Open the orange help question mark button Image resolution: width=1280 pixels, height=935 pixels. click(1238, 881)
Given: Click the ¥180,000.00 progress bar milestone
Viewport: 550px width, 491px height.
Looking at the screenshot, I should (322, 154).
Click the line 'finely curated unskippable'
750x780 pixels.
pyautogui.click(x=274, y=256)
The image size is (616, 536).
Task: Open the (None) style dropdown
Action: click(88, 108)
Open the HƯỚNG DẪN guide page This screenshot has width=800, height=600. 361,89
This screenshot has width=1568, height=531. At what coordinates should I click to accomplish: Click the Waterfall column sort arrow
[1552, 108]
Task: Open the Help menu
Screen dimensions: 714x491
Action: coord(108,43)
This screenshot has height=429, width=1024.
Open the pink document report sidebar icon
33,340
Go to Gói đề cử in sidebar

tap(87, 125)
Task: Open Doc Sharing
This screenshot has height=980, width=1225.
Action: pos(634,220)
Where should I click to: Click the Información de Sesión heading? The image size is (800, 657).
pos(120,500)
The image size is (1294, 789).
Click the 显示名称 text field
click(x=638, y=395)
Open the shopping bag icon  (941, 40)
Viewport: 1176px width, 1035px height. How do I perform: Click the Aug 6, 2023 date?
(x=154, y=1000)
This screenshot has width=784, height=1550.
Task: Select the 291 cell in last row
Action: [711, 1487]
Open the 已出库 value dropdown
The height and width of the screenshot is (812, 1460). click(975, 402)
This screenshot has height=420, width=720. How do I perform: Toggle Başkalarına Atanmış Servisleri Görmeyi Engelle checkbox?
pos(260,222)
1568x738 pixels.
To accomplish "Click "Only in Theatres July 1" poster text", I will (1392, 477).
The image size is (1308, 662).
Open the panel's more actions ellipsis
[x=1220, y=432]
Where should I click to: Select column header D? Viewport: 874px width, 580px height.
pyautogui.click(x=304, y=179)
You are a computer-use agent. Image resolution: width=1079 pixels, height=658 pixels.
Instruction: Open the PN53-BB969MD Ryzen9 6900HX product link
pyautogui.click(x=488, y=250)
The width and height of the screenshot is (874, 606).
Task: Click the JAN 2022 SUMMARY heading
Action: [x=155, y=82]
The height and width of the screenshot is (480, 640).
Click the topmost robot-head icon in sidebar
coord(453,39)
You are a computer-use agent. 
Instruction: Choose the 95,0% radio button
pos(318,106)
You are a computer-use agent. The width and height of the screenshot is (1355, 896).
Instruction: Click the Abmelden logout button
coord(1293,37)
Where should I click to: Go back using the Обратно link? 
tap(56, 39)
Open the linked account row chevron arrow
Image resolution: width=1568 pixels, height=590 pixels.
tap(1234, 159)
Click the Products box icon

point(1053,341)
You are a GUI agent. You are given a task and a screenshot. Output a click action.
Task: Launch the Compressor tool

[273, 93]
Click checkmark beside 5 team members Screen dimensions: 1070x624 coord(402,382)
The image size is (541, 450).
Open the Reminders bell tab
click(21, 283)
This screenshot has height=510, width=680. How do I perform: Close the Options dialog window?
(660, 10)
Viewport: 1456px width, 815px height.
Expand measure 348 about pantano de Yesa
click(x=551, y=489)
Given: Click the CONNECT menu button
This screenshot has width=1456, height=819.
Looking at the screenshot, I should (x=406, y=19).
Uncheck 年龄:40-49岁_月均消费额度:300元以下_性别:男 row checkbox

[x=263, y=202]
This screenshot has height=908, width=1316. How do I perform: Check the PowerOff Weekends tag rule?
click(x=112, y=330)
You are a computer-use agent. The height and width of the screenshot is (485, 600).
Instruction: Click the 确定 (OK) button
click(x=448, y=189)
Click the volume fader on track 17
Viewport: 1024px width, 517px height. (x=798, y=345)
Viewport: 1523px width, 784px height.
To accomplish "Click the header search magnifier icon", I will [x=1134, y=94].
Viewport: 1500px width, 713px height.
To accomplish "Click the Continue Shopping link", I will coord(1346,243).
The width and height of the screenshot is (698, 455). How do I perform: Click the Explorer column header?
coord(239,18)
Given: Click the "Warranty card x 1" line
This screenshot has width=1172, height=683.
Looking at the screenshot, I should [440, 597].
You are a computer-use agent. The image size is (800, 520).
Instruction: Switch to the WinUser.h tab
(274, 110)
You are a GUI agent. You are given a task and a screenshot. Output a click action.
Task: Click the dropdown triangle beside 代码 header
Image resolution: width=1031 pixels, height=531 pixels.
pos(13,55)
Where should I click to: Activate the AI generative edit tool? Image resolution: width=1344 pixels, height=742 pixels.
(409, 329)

---------------

### GOAL OF THE EXERCISE
Retype exactly the lines from the first line of the records above through the line containing "Given: Click the ¥180,000.00", both included, and nothing else.

### WRITTEN REPLY
Open the orange help question mark button Image resolution: width=1280 pixels, height=935 pixels. click(1238, 881)
Given: Click the ¥180,000.00 progress bar milestone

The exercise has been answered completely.